Design Ecological, observational study at the zip code tabulation area (ZCTA) level from March to September 2020.
Setting Chicago, New York City and Philadelphia.
Participants All populated ZCTAs in the three cities.
Measures Outcomes were ZCTA-level COVID-19 testing, positivity, confirmed cases, and mortality cumulatively through the end of September. Predictors were the CDC social vulnerability index and its four domains, obtained from the 2014-2018 American Community Survey. We examined the spatial autocorrelation of COVID-19 outcomes using global and local Moran’s I and estimated associations using spatial conditional autoregressive negative binomial models.

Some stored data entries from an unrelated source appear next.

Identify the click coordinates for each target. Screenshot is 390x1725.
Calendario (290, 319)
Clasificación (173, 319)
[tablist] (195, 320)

Results We found spatial clusters of high and low positivity, confirmed cases and mortality, co-located with clusters of low and high social vulnerability. We also found evidence for the existence of spatial inequities in testing, positivity, confirmed cases and mortality for the three cities. Specifically, neighborhoods with higher social vulnerability had lower testing rates, higher positivity ratios, confirmed case rates and mortality rates.
Limitations ZCTAs are imperfect and heterogeneous geographical units of analysis. We rely on surveillance data, which may be incomplete.

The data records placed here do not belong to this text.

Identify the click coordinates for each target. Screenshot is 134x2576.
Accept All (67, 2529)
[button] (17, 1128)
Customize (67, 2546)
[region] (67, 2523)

Conclusion We found spatial inequities in COVID-19 testing, positivity, confirmed cases, and mortality in three large cities of the US.
Registration N/A
Funding source NIH (DP5OD26429) and RWJF (77644)
Introduction
As of the end of 2020, the COVID-19 pandemic had taken the lives of more than 1.5 people worldwide, while in the US deaths have surpassed 350,000 (1). Cities across the globe have emerged as especially vulnerable to COVID-19. Cities are characterized by diverse populations and are home to pronounced differences in health by race and socioeconomic position, often referred to as health inequities because they are avoidable and unjust(2). The presence of large racial and ethnic differences in COVID19 within US cities has already been documented. For example in New York City, both Blacks and Hispanics have double the age-adjusted mortality rate as compared to non-Hispanic whites(3), in Chicago 50% of deaths have occurred in Blacks, who make up only 30% of the population(4), while in Philadelphia, age-specific incidence, hospitalization, and mortality rates for Blacks and Hispanics are 2-3 times higher than for non-Hispanic whites(5). These stark differences by race are consistent with racial health inequities in many health outcomes and likely reflect multiple interrelated processes linked to structural inequity, historical racist policies, and residential segregation(6-8).

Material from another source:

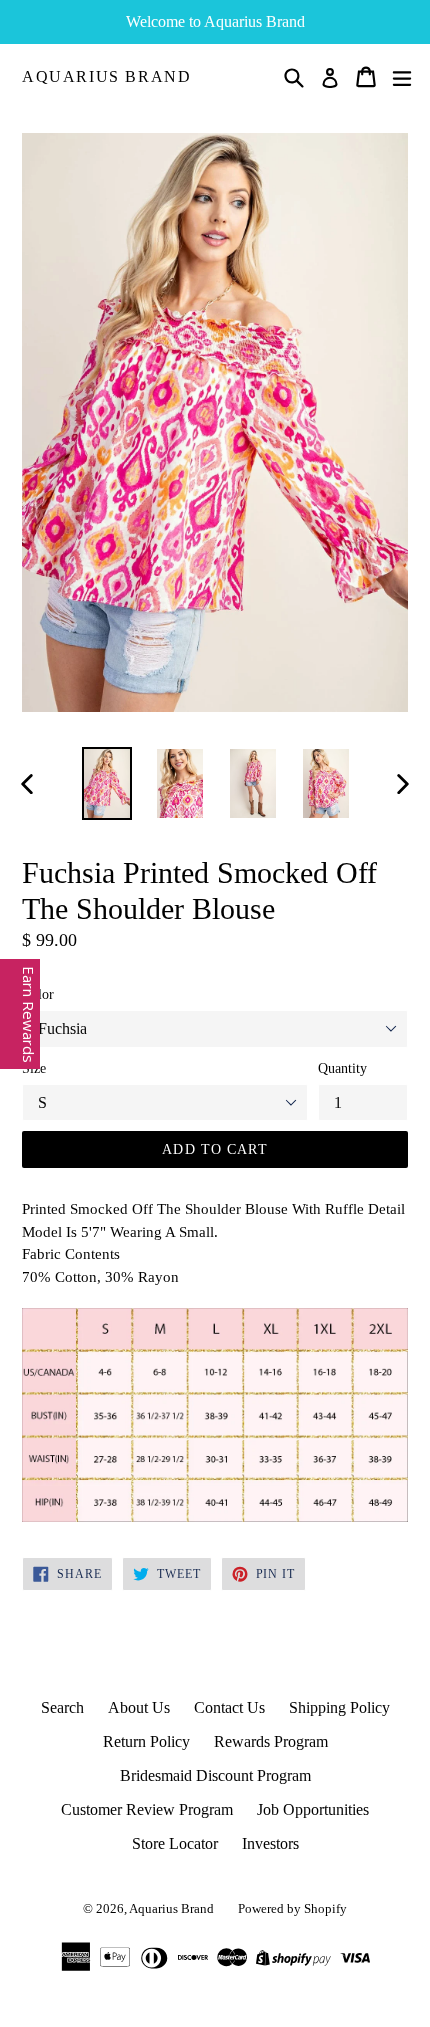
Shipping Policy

US cities are characterized by strong residential segregation by both race/ethnicity and income, one of the most visible manifestations of structural racism(9). Residential segregation results in stark differences across neighborhoods in multiple factors that could be related to both the incidence and severity of COVID-19, including factors related to transmission (e.g. overcrowding, jobs that do not allow social distancing) and factors related to severity of diseases (higher prevalence of chronic health conditions related to neighborhood environments, greater air pollution exposures and limited access to quality health care)(6-8,10,11). Few studies have systematically characterized spatial inequities in COVID related outcomes in cities over the course of the pandemic.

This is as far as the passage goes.